Planungsfrist und Änderungen
HR sollte angeben, wann der Dienstplan üblicherweise feststeht, bis wann Dienstwünsche eingereicht werden können und unter welchen Voraussetzungen Änderungen erfolgen. Ebenso wichtig sind Regeln für Diensttausch, freiwilliges Einspringen und kurzfristige Ausfälle.
Werden nachträgliche Änderungen zum Regelfall, gehören Personalausstattung, Ausfallmanagement und Planungsprozess auf den Prüfstand.
Dienstbelastung und Ausgleich
Bewerber brauchen Angaben zu Nacht-, Wochenend-, Bereitschafts- und Rufbereitschaftsdiensten. Bei Rufbereitschaften zählt neben der Zahl der Dienste, wie häufig und wie lange Ärzte tatsächlich in Anspruch genommen werden.
Die Klinik sollte zudem erklären, wie sie Arbeitszeit erfasst, Mehrarbeit prüft und durch Freizeit oder Vergütung ausgleicht. Das Bundesarbeitsgericht verlangt ein System, das Beginn und Ende der täglichen Arbeitszeit einschließlich der Überstunden erfasst. Eine ausschließlich elektronische Form ist damit nicht zwingend vorgegeben.
Verfügbare Arbeitszeitmodelle
Teilzeit, feste freie Tage, Jobsharing oder Wunschdienstplanung sollten nur beworben werden, wenn sie in der betreffenden Abteilung tatsächlich nutzbar sind. HR muss zwischen einem verbindlichen Modell, einer von der Besetzung abhängigen Möglichkeit und einer Einzelfallentscheidung unterscheiden.
Rechtliche und tarifliche Vorgaben zuerst prüfen
Das Arbeitszeitgesetz geht grundsätzlich von höchstens acht Stunden werktäglicher Arbeitszeit aus. Bis zu zehn Stunden sind möglich, wenn innerhalb von sechs Kalendermonaten oder 24 Wochen durchschnittlich acht Stunden werktäglich nicht überschritten werden. Nach Arbeitsende gilt grundsätzlich eine Ruhezeit von elf Stunden.
In Krankenhäusern darf die Ruhezeit um bis zu eine Stunde verkürzt werden. Jede Verkürzung muss innerhalb eines Kalendermonats oder innerhalb von vier Wochen durch eine andere Ruhezeit von mindestens zwölf Stunden ausgeglichen werden. Für Sonntagsarbeit ist grundsätzlich innerhalb von zwei Wochen ein Ersatzruhetag zu gewähren. Bei Arbeit an einem Feiertag, der auf einen Werktag fällt, beträgt der Zeitraum acht Wochen. Tarifverträge können im gesetzlich zulässigen Rahmen weitere Abweichungen regeln.

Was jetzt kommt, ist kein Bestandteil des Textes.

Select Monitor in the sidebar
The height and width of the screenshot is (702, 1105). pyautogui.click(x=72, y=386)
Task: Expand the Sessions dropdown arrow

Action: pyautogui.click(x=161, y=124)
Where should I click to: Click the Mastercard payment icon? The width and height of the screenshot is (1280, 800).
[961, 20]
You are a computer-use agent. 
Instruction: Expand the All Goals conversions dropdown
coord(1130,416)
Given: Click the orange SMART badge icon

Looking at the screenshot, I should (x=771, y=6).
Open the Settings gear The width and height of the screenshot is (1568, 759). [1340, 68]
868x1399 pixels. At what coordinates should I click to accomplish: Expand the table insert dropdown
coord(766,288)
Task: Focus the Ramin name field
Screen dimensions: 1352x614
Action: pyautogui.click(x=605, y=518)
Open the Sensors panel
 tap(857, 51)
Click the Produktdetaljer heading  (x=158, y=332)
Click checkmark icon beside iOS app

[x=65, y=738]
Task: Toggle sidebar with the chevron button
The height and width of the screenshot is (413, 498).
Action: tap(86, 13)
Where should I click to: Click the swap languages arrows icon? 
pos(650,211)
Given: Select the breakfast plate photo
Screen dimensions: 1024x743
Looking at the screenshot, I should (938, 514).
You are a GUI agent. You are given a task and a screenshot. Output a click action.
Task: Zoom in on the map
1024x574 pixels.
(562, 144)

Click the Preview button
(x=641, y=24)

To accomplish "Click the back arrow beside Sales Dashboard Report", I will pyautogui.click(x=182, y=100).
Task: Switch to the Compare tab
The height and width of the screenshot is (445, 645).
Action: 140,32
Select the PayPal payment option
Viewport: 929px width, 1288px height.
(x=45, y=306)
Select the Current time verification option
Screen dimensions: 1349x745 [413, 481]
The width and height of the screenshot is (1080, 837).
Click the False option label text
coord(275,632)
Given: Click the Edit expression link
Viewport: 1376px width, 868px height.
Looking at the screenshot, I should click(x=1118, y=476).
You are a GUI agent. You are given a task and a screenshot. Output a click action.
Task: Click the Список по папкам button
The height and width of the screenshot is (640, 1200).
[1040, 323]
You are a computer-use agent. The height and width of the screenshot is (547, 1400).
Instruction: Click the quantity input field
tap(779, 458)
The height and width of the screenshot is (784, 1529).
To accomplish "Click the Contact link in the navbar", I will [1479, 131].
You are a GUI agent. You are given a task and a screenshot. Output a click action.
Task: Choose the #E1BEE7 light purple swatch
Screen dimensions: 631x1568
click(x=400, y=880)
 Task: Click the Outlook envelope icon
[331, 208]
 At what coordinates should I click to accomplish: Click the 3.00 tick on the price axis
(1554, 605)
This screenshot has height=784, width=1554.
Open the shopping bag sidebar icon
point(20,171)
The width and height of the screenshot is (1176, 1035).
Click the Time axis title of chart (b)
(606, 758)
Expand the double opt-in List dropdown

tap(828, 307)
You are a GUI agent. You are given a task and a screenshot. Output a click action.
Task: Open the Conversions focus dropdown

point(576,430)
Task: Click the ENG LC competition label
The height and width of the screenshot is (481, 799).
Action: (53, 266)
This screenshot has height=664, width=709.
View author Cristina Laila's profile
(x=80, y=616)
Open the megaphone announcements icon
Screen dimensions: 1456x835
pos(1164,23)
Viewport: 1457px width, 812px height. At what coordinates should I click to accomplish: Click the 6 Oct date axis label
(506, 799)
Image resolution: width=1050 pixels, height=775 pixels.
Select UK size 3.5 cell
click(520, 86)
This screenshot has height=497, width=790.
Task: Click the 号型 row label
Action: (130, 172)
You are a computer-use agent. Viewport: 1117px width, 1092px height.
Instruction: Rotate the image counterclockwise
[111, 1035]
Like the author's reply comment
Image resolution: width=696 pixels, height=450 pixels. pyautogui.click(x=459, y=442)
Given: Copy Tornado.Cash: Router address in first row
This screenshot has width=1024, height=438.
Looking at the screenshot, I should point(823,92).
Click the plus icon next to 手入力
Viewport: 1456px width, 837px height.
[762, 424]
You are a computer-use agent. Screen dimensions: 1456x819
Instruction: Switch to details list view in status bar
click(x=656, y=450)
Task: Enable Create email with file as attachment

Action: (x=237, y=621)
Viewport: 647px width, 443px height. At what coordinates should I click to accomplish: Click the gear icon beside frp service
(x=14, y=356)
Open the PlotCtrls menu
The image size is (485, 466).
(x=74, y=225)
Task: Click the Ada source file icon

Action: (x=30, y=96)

Auch Planungsfristen können tariflich festgelegt sein. Im TV-Ärzte/VKA gilt seit Juli 2025 für regelmäßige Arbeit, Schichtarbeit, Bereitschaftsdienst und Rufbereitschaft grundsätzlich eine Frist von einem Monat vor Beginn des Planungszeitraums. Der TV-Ärzte/TdL enthält seit Januar 2025 ebenfalls eine Monatsfrist. Bei verspäteter Planung oder bestimmten kurzfristigen Änderungen können Zuschläge entstehen. Haustarifverträge und kirchliche Regelungen können abweichen.
Je nach Träger und Rechtsform sind außerdem die Beteiligungsrechte von Betriebsrat, Personalrat oder Mitarbeitervertretung zu beachten. HR sollte daher keine Prozesse versprechen, die mit der zuständigen Arbeitnehmervertretung noch nicht abgestimmt sind.
Attraktiv formulieren, ohne zu beschönigen
Ehrliche Kommunikation macht eine Stellenanzeige nicht unattraktiv. Sie beschreibt Belastungen sachlich und stellt ihnen belastbare Regeln gegenüber.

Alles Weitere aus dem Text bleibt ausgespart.